Ketua DPRD Bontang Andi Faizal Sofyan Hasdam kembali menyoalkan Rumah Sakit Taman Sehat Type D yang hingga saat ini belum juga difungsikan sesuai tujuan awal pembangunan infrastruktur gedung tersebut
Padahal, Badan Pengawasan Keuangan dan Pembangunan (BPKP) pusat sudah sejak lama telah menginstruksikan agar rumah sakit tersebut segera difungsikan sesuai peruntukannya untuk pelayanan kesehatan masyarakat.
Hal ini diungkapkan langsung Andi Faiz saat rapat kerja penyampaian tanggapan atau jawaban Wali Kota Bontang terhadap pandangan umum fraksi-fraksi DPRD Kota Bontang atas Raperda Kota Bontang tentang pertanggungjawaban pelaksanaan APBD tahun 2022 di Gedung Sekretariat DPRD Bontang, Selasa (6/6/2023).

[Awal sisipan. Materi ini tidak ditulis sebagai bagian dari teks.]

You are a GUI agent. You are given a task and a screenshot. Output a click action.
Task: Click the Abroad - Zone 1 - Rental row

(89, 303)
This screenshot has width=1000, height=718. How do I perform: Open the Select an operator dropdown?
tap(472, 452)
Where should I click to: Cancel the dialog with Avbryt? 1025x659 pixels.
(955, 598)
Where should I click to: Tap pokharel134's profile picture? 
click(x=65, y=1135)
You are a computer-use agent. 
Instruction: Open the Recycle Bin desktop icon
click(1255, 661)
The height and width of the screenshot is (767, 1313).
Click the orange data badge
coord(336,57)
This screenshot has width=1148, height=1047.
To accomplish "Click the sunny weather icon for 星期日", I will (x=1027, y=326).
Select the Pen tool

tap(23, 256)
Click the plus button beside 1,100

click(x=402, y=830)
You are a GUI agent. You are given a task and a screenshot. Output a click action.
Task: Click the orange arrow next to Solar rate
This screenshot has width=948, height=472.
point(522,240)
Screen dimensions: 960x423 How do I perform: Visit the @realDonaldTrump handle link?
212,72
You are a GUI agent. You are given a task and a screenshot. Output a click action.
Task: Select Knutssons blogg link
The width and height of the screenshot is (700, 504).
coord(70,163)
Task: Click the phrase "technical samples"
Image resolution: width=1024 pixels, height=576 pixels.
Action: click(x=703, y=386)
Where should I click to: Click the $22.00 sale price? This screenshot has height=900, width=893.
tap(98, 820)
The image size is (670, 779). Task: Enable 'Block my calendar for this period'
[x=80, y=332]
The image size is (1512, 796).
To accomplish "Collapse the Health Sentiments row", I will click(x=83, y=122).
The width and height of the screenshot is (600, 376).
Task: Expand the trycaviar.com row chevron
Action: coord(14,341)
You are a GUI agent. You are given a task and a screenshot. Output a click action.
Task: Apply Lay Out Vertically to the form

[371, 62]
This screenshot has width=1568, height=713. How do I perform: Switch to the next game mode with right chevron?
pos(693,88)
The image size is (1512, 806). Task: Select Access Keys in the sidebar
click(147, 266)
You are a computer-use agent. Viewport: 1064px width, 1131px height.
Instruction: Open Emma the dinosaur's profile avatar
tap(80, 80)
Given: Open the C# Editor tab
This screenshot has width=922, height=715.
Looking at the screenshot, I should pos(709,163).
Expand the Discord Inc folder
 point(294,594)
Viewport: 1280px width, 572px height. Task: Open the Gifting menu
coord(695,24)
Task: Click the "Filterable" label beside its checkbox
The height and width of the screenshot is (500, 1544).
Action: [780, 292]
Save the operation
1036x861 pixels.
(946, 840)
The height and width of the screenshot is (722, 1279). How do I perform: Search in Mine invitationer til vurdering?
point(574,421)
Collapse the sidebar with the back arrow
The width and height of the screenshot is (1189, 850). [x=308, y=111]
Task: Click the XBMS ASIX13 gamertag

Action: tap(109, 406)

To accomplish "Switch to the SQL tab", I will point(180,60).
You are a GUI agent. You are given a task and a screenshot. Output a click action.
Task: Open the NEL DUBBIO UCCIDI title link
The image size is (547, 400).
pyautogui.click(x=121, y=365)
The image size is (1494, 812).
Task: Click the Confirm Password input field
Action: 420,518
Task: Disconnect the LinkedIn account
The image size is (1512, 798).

“Ini yang selalu jadi pertanyaan saya, gedung itu sudah jadi bahkan sudah ada instruksi BPKP untuk segera memfungsikan rumah sakit itu, tapi pemerintah belum juga merespon. Saya bingung niatnya pemerintah ini seperti apa,” ujar Andi Faiz.
Selain itu, menurut Andi Faiz proses pembangunan rumah sakit type D sudah dilakukan sesuai tahapan, baik mulai tahapan kajian, pendampingan dari berbagai dinas terkait, seperti dari dinas kesehatan.
“Artinya semua proses tahapan sudah berjalan dan sudah memiliki legal statement yang jelas dari BPK, BPKP, dan Kejaksaan,” timpalnya.
Maka, ia sangat menyayangkan jika rumah sakit itu tidak difungsikan hanya karena berdasarkan pernyataan Tenaga Ahli Utama Kedeputian II Bidang Pembangunan Manusia Kantor Staf Kepresidenan (KSP) Brigjen TNI (Purn) dr. Noch Tiranduk Malissa terkait Rumah Sakit Type D Taman Sehat yang mengatakan, bahwa RS tersebut tidak layak karena UGD berada di atas, tidak strategis karena berdekatan dengan sekolah, pemukiman, dan Lab Kesda.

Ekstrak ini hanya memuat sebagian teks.